The story goes on to estimate the tax revenue benefits to Minnesota, and while the numbers are a bit speculative, it’s clear that the total impact amounts to “not much.” If the Saints are able to increase attendance from 5,000 to 6,000 per game (the new stadium is supposed to hold 7,000), concludes the article, “For St. Paul to make up its end of the financing bargain, they would need to immediately impose a $1.13 tax per ticket sold over the next 25 years, not accounting for debt service payments.”
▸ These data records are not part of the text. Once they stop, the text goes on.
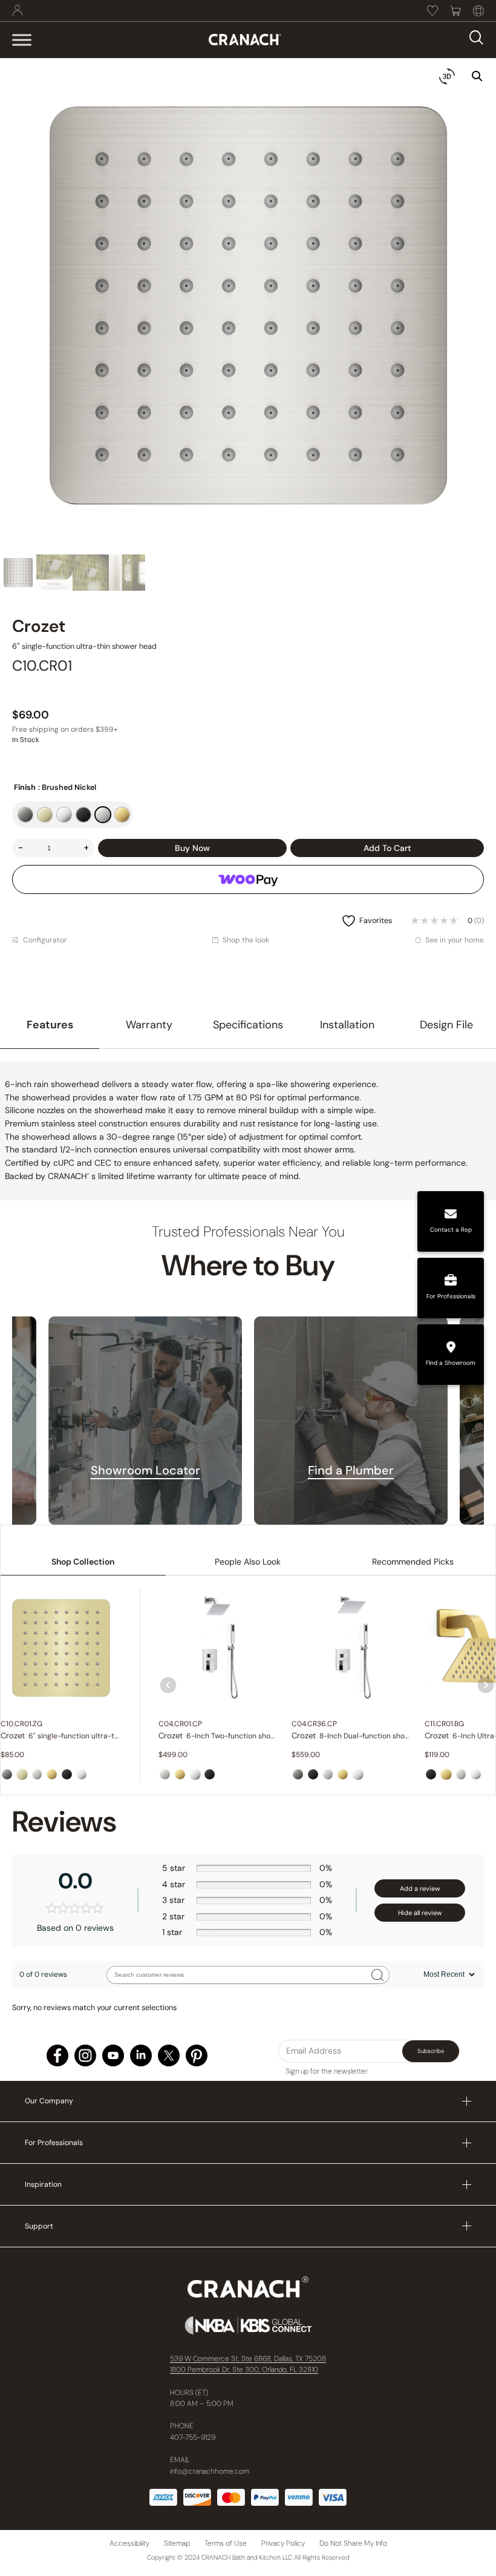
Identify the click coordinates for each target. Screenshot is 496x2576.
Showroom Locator (145, 1470)
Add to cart (387, 848)
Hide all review (420, 1912)
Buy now (192, 848)
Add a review (420, 1888)
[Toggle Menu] (21, 39)
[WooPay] (248, 879)
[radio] (25, 814)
There’s more that could be done to fine-tune this analysis, but in all it’s a fine piece of reporting, and we should applaud the Star Tribune for having one of its reporters actually crunch the numbers rather than just taking team marketing claims at their word. So, props to Nathaniel Hood, who is … “a transportation planner and blogger living in St. Paul”? Wait, this is an op-ed post on the paper’s YourVoices section, not something that the Star Tribune assigned to one of its own reporters? Okay, you can go ahead and be depressed about the state of newspapers after all.